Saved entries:
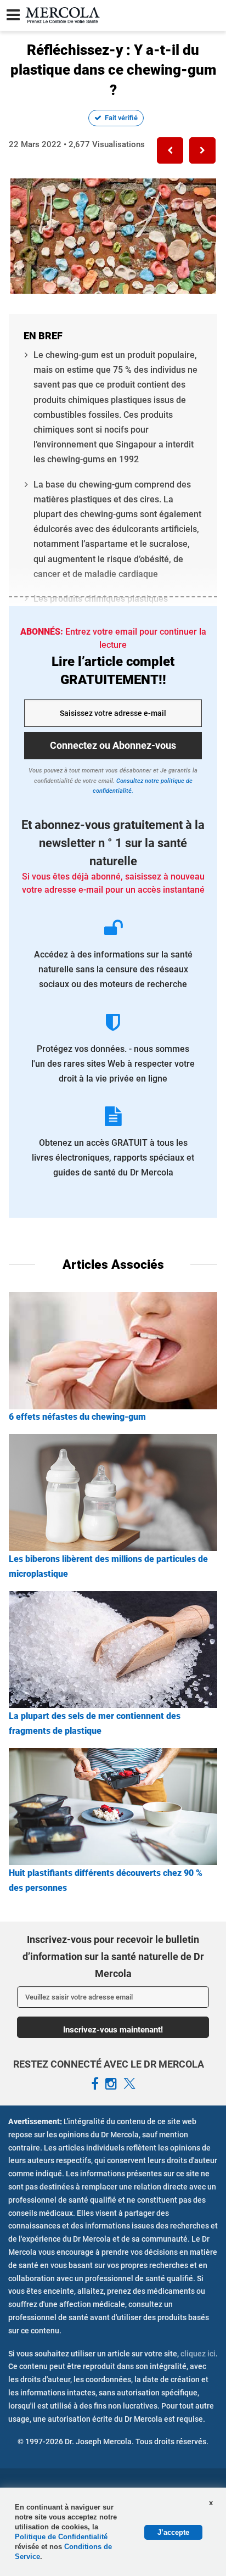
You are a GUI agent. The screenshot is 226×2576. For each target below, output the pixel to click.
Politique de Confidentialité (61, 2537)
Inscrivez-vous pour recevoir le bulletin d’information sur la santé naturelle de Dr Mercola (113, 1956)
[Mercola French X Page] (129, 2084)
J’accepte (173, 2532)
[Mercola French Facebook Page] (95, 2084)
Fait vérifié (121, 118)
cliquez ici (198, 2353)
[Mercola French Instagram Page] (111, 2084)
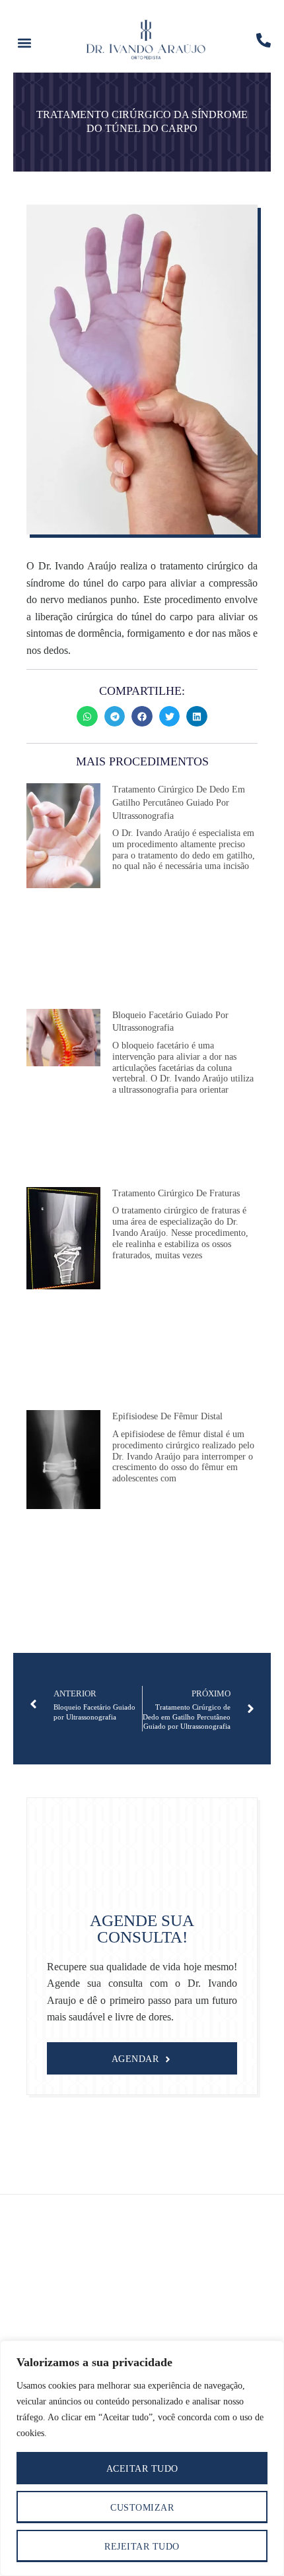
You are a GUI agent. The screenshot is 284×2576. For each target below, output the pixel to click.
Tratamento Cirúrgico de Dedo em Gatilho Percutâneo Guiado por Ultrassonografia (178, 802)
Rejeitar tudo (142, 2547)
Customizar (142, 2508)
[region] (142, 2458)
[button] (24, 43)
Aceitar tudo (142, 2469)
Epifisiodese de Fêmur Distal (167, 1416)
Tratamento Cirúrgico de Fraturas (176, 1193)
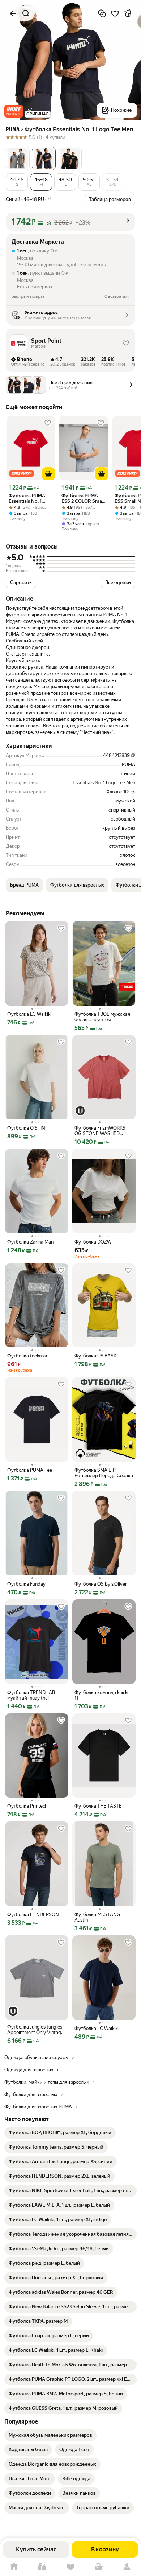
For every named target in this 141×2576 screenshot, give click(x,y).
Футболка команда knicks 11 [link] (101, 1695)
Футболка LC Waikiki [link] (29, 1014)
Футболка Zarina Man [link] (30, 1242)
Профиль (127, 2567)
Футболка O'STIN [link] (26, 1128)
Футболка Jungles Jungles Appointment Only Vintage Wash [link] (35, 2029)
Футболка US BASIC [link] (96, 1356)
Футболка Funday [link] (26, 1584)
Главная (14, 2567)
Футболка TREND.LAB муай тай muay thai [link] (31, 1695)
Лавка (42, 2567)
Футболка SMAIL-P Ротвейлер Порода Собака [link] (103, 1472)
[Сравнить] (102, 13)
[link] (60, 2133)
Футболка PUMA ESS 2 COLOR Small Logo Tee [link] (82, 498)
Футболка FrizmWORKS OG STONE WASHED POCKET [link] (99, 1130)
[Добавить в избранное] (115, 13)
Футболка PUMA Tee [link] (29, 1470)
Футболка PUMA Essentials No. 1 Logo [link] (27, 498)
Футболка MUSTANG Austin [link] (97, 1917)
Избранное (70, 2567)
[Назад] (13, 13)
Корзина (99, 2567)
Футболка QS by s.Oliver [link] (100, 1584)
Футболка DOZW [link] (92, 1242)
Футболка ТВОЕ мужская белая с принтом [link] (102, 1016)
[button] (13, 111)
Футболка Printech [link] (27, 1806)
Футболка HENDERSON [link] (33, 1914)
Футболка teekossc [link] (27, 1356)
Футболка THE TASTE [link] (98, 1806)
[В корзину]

What the task requires: Up to and including the final line of the data above, please copy every line exactly, starting from the one that contains "Футболка DOZW [link] (92, 1242)".

Written response:
Футболка DOZW [link] (92, 1242)
Футболка ТВОЕ мужская белая с принтом [link] (102, 1016)
[button] (13, 111)
Футболка Printech [link] (27, 1806)
Футболка HENDERSON [link] (33, 1914)
Футболка teekossc [link] (27, 1356)
Футболка THE TASTE [link] (98, 1806)
[В корзину]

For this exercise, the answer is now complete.